Fifi was Flo's oldest daughter. Fifi benefited from her high-ranking family, and ascended to the top of the female hierarchy in her community. Fifi had nine infants, seven of whom survived to independence. Her two oldest sons, Freud and Frodo, both have become the community's alpha male, as did another son, Ferdinand. One of her other sons, Faustino, also attained high rank. Her three surviving daughters were Fanni, Flossi and Flirt. She also had one son, Fred and one daughter, Furaha who died in infancy. Fred was fathered by one of Fifi's other sons, Frodo. Five-year-old Fifi was the focal point of the documentary People of the Forest: The Chimps of Gombe, in which her mother and siblings also featured, attempting to gain access to her infant brother Flint. All four of Fifi's surviving sons had all held the alpha and/or beta positions in the community. Grandson Fudge also attained alpha male status. Late in Frodo's reign as alpha male, Fifi helped defend him against attacks and she suffered some injuries in the process.
Although males are perceived as the more aggressive sex in chimpanzees, studies at Gombe have revealed that aggression among females with each other does indeed occur. One of two contexts for female-female aggressive encounters in Gombe was the presence of newborn infants. Fifi grew to be a formidable female who, although a very successful mother herself, was observed to have carried out ferocious and infanticidal attacks on other, lower-ranking females in her community. Such attacks were observed of Fifi and her adult daughter, Fanni, aggressively harassing fellow Kasekela female, Gremlin, on three different occasions; the first being in 1993 following the birth of her daughter Gaia, and then five years later following the birth of her twins. This was followed by another attack on Gremlin six years later following the birth of her next baby. Researchers could only speculate that the attacks on infants of other females had to do with food competition, as each female strives to secure resources for her own group of offspring and thus the expansion of another female's family unit could deplete resources. The attacks by Fifi and Fanni mirror those of previous perpetrators Passion and Pom in the 1970s, which proved that cannibalism, though deemed rare, does occur among both male and female chimpanzees.
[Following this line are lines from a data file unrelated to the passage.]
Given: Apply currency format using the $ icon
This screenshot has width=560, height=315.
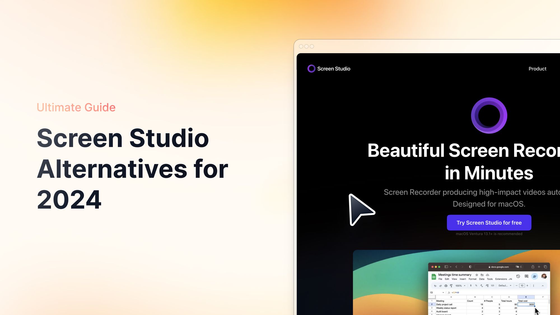Looking at the screenshot, I should pos(471,286).
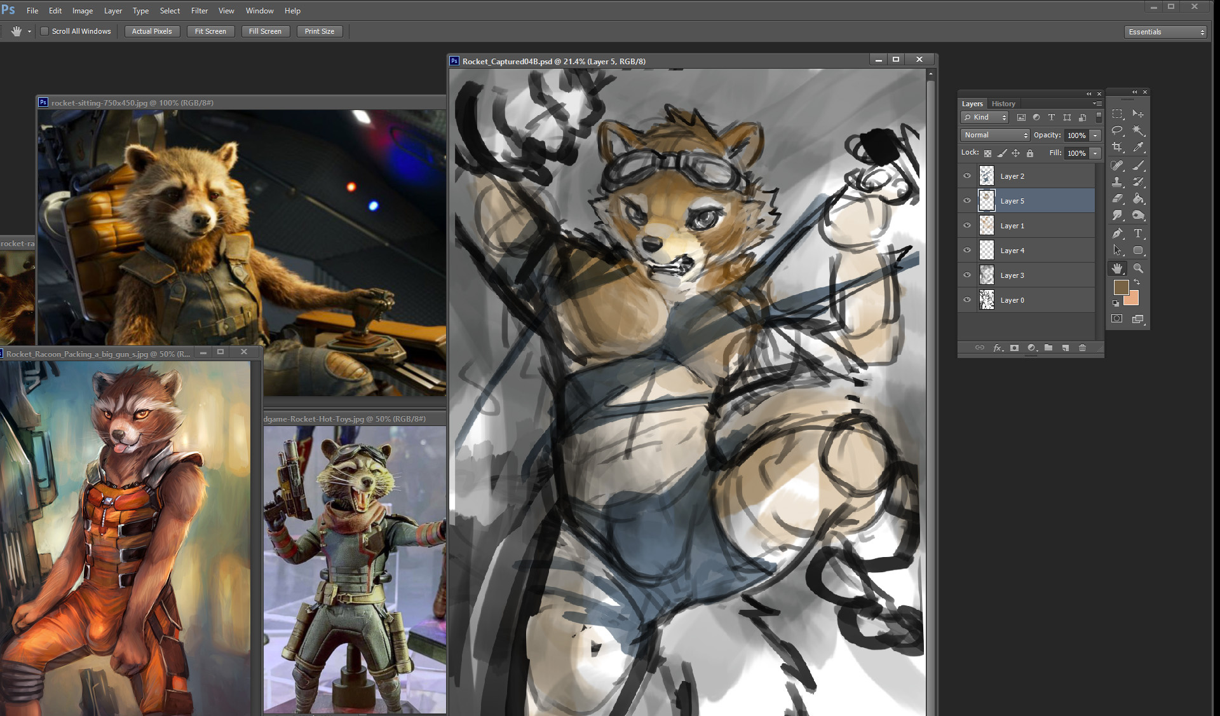This screenshot has height=716, width=1220.
Task: Select the Eyedropper tool
Action: (1138, 148)
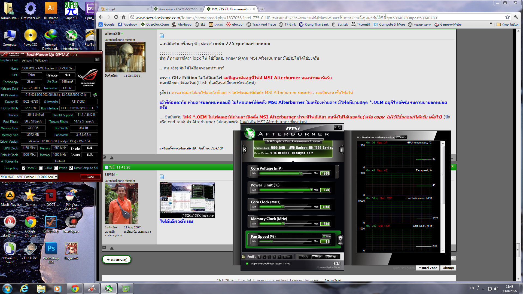This screenshot has width=523, height=294.
Task: Click the BIOS save chip icon in GPU-Z
Action: [95, 95]
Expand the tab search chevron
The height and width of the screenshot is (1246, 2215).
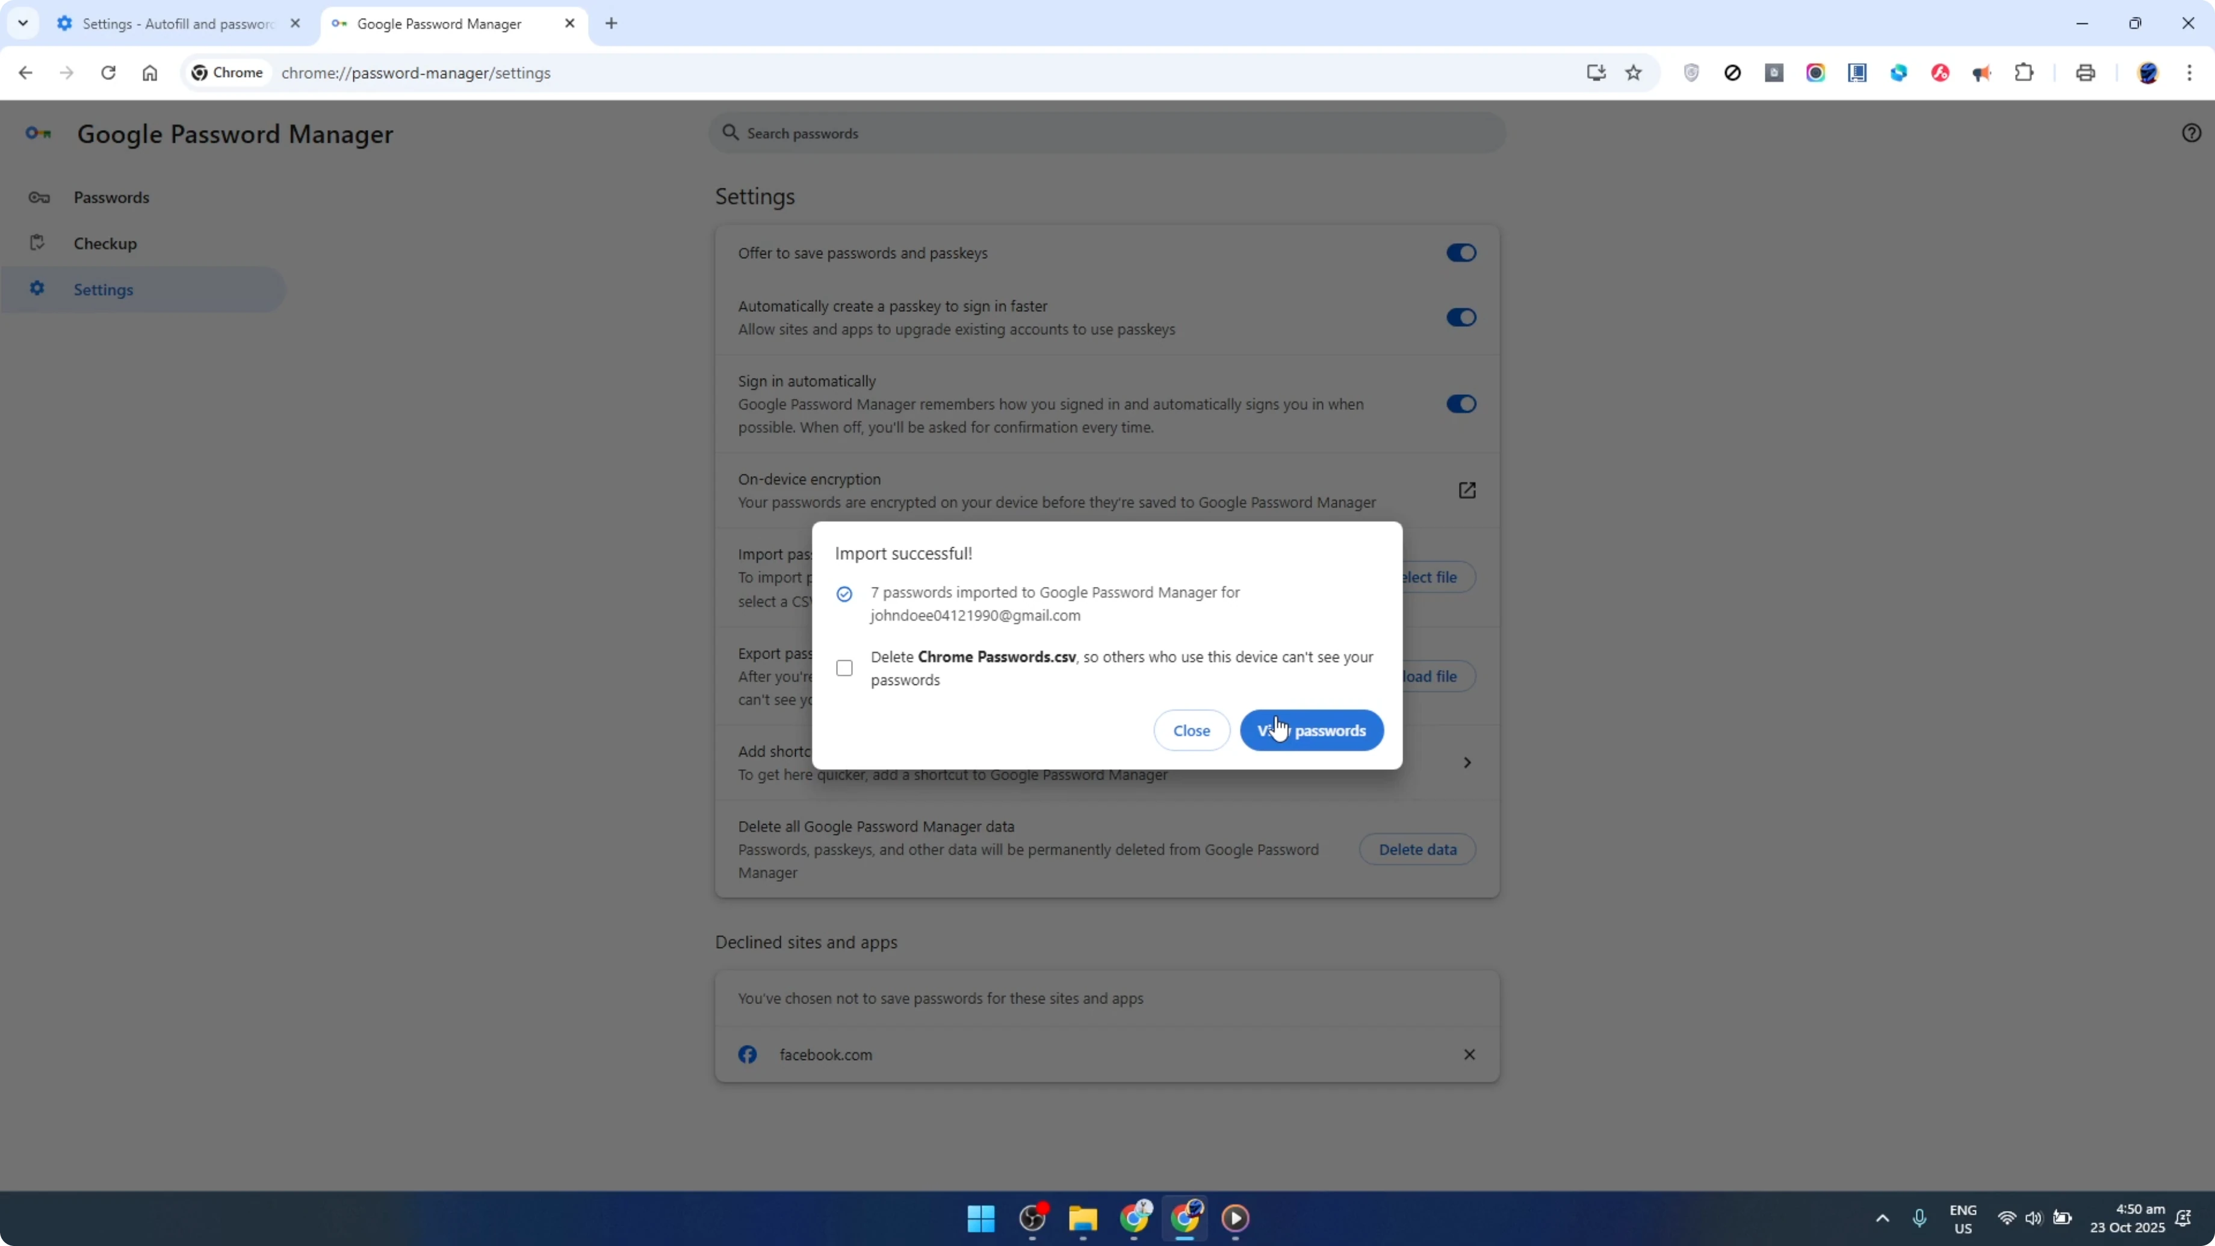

In 2004, Fifi, who was by then 46 years old which made her the oldest living chimpanzee in the Kasekela community at that point in time, disappeared in September with her youngest and ninth offspring, two year old daughter Furaha. During that year she shifted her range to the far north of the Kasekela community territory, and the simultaneous advancement of the neighbouring Mitumba community further south nearing the Kasekela territory border suggests that Fifi and her youngster may have been fatally attacked by the Mitumba territorial males. A female chimpanzee leaving the safety of her community territory poses risks, particularly if she has a vulnerable youngster. Studies on chimpanzee intercommunity relations revealed that chimpanzees are likely to be attacked by the territorial males of a rival community, and the intensity of the attacks depends on the gender of the intruder, and if the stranger is female, it depends on whether or not they are of any reproductive benefit to the males. Young, cycling females are often spared an attack because they are deemed to be potential new mates, but a lactating mother with a young infant is considered of very little use for the males, which results in lethal aggression and fatality. The bodies of Fifi and Furaha were never found, but the confirmed death of fellow Kasekela female, Patti, in 2005, by neighbouring Mitumba community males provides a near definitive conclusion of the fate that befell Fifi and her youngster.